Após este momento de leitura e interpretação, pedi aos alunos que escrevessem um pequeno texto, talvez um simples parágrafo, sobre as diferenças e semelhanças perceptíveis no local em que vivem, nos dias atuais e algum tempo atrás. Deixei que produzissem o texto em casa e me entregassem na semana seguinte, para que pudessem observar com atenção o ambiente em que moravam.

Na data marcada, praticamente toda a turma entregou seu texto. Acredito que a maneira como estamos trabalhando com o texto literário seja benéfica para a efetiva participação dos alunos, uma vez que lendo seus textos em sala, comentando os pontos positivos e negativos de todos, posso, de certa forma, incentivar a autoconfiança dos estudantes na produção de seus textos.

A princípio pensei que meu objetivo com a produção textual – relacionar o presente e as lembranças, refletindo sobre sua própria realidade – não seria alcançando, pelo fato dos alunos serem muito novos e talvez não possuírem o discernimento para refletir sobre a passagem do tempo. Mas tive uma grata surpresa ao ler as produções e encontrar naquelas linhas tantos sentimentos puros, reflexões e uma simplicidade narrativa que se assemelhava àquela apresentada por Manoel de Barros. Não tenho aqui a pretensão de afirmar que meus alunos escrevam tão bem quanto o poeta, mesmo porque nosso intuito não é formar escritores e sim desenvolver o letramento literário. O que quero dizer é que percebi que a sinceridade e pureza que o autor valoriza e apresenta em sua obra é realmente uma característica da infância, geralmente esquecida quando nos tornamos adultos, seja pelo monitoramento e julgamento social ou pelas responsabilidades que surgem e nos obrigam a ver a vida de uma maneira mais objetiva e menos colorida. É evidente a intenção do poeta de unir as duas pontas da vida – infância e maturidade – para que o ser humano não perca sua criatividade e imaginação, como pontua Scotton (2004):

Para o poeta, a infância não é um paraíso perdido, mas um tempo que pode se fazer sempre presente na vida adulta, uma vez que elementos como a imaginação, a fantasia, a criação e um olhar crítico que vira pelo avesso a ordem das coisas, subvertendo-a, contribuem para a unidade e a totalidade do ser humano. O sentimento de Manoel de Barros é o contato livre, sem barreiras e sem preconceitos, entre a criança e o adulto. (SCOTTON, 2004, p. 11).
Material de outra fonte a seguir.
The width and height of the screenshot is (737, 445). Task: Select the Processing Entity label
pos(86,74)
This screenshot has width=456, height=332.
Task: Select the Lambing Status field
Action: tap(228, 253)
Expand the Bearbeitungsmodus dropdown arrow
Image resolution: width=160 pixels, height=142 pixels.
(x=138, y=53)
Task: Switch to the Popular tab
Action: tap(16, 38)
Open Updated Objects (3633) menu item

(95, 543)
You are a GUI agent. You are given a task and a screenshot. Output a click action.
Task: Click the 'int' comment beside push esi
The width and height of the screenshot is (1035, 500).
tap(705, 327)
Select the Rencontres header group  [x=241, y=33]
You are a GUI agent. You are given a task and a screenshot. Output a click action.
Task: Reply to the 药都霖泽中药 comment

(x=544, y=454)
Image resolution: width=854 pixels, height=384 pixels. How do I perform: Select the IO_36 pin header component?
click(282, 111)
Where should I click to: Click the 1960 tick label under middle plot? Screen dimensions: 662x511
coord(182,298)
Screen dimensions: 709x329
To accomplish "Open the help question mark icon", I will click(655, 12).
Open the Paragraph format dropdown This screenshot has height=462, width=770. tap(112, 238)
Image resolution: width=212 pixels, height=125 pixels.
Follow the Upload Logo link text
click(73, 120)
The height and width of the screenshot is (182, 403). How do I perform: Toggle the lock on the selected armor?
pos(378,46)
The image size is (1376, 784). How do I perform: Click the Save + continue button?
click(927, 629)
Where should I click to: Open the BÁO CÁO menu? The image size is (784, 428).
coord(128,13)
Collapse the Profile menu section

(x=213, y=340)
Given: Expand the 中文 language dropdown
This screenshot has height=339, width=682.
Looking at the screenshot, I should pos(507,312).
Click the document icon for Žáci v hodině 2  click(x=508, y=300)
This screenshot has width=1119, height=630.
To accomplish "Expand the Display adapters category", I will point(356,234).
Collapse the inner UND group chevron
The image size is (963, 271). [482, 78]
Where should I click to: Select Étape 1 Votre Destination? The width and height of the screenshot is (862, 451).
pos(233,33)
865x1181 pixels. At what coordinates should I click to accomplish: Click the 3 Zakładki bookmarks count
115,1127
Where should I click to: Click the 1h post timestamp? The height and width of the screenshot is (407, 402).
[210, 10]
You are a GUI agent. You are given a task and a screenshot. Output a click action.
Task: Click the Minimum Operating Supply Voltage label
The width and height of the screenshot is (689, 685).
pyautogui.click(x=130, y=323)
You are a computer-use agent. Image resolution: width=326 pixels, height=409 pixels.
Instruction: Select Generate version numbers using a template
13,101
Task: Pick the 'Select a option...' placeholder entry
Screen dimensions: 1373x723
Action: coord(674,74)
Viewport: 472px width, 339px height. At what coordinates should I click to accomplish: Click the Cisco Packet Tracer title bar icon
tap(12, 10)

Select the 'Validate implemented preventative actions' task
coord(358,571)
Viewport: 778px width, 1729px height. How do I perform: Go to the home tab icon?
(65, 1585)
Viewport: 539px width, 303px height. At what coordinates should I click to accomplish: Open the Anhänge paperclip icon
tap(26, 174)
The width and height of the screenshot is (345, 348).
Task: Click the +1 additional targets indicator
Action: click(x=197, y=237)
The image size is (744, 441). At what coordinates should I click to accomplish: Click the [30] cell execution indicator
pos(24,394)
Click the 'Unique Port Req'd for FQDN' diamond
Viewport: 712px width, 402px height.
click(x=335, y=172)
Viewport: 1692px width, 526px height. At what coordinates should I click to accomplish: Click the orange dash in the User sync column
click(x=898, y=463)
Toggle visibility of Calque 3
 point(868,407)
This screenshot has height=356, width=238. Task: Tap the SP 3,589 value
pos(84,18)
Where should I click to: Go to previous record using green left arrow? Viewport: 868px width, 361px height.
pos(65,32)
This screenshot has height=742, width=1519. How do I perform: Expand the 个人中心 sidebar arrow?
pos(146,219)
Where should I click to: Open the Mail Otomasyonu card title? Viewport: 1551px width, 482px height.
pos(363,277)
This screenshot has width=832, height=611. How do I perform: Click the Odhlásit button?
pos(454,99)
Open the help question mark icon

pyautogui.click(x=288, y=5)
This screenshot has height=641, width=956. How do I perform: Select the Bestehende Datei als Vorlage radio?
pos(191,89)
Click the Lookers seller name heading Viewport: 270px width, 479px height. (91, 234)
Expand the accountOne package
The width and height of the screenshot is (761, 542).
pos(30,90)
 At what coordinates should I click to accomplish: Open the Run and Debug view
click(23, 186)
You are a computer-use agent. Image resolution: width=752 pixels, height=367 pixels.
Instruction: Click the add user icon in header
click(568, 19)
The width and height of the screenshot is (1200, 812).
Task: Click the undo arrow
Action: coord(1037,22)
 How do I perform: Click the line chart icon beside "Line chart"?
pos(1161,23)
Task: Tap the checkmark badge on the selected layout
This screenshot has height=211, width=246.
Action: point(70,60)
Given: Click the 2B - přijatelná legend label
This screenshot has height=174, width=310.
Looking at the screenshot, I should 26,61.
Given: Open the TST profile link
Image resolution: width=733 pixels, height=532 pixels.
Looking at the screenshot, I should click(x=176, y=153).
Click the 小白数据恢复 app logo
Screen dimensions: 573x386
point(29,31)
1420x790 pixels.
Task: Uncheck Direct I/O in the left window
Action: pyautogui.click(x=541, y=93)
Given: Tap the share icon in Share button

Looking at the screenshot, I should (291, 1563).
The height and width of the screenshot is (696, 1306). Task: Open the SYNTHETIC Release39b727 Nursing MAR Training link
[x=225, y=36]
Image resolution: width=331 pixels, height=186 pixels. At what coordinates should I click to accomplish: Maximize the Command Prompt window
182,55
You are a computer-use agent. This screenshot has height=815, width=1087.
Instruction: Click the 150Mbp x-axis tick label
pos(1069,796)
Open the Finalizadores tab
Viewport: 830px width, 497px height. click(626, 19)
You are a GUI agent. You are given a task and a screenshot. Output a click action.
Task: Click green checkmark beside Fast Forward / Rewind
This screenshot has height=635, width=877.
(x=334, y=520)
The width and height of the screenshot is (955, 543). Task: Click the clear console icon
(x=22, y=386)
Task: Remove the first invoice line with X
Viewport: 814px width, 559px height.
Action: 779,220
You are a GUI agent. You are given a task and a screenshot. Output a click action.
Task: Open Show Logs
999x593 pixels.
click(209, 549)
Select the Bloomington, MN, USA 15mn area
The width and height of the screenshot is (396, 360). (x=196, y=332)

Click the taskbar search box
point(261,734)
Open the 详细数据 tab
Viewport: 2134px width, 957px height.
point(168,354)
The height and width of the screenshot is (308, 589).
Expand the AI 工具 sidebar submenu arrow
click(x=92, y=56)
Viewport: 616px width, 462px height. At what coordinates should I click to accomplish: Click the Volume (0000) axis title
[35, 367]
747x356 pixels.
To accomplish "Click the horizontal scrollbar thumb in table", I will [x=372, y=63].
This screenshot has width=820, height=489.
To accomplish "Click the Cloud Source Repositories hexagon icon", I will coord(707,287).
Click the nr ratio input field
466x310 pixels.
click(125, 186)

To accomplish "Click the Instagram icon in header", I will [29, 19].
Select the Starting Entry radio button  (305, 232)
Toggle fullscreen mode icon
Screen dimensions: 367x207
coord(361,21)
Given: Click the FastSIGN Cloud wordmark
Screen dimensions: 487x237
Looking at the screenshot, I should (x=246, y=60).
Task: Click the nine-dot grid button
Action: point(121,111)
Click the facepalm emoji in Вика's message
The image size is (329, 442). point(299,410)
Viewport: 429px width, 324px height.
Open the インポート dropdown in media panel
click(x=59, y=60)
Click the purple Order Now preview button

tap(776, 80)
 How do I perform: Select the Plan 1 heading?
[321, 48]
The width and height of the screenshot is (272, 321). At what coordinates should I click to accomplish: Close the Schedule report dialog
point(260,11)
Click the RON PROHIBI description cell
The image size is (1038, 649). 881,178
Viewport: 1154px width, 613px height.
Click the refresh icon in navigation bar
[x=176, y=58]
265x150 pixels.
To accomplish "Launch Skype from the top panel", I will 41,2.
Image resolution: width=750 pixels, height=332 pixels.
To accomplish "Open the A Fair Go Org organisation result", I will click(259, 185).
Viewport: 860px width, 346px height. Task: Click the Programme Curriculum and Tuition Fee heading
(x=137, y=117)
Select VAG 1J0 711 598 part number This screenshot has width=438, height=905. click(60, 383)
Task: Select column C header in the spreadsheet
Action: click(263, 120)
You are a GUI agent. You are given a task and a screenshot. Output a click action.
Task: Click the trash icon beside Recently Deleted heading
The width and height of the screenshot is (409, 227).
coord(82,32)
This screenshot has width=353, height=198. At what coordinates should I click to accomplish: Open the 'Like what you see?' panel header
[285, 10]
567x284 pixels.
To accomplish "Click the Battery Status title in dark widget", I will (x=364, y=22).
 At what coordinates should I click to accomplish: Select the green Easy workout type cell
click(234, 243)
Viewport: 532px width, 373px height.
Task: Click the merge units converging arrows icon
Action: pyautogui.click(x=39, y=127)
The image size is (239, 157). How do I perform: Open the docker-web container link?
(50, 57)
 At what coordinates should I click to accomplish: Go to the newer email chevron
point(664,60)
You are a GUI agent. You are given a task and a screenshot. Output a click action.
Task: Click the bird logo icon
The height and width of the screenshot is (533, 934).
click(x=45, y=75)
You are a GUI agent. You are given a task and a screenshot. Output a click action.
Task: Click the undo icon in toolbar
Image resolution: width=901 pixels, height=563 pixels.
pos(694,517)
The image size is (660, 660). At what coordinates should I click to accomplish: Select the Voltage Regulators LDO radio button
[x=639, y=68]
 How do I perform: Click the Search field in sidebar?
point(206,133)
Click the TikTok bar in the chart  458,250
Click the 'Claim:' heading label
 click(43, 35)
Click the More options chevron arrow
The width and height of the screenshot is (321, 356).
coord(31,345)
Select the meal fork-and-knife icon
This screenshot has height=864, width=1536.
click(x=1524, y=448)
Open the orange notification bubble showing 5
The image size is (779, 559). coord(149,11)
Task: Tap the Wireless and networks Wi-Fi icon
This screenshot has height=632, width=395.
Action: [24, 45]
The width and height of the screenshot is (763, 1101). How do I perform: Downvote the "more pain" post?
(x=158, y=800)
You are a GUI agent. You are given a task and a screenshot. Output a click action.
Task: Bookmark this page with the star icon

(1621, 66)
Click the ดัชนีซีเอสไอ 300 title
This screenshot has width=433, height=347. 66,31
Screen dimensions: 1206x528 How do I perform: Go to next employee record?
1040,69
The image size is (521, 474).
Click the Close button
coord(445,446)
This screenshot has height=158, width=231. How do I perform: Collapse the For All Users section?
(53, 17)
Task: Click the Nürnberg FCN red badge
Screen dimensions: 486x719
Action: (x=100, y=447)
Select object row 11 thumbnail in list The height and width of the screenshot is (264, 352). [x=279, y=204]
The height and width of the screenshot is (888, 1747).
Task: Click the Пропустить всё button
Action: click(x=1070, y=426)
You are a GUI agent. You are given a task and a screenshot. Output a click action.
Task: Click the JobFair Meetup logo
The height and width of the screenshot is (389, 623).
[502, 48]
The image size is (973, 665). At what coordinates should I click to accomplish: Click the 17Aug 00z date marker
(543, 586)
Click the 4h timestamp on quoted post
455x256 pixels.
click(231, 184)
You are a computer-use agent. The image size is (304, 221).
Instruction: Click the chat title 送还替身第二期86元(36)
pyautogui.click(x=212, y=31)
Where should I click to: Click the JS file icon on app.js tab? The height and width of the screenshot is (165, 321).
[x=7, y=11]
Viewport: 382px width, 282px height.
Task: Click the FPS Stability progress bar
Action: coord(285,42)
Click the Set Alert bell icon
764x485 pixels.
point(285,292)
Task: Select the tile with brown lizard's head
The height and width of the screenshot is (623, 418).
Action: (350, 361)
Dois alunos fizeram uma paródia do texto de Manoel, um relatando a vida na fazenda em que mora e outro mostrando o cotidiano de residir no setor industrial; os alunos descreveram suas vizinhanças, hábitos que mantêm até os dias atuais e lembranças que se perderam no tempo, como os troncos das árvores em que escreviam seus nomes e hoje não mais existem (ver apêndice K). Sem dúvida alguma, foi uma experiência muito gratificante perceber na escrita o que antes já havia observado na oralidade: a evolução de meus alunos durante o processo de letramento literário.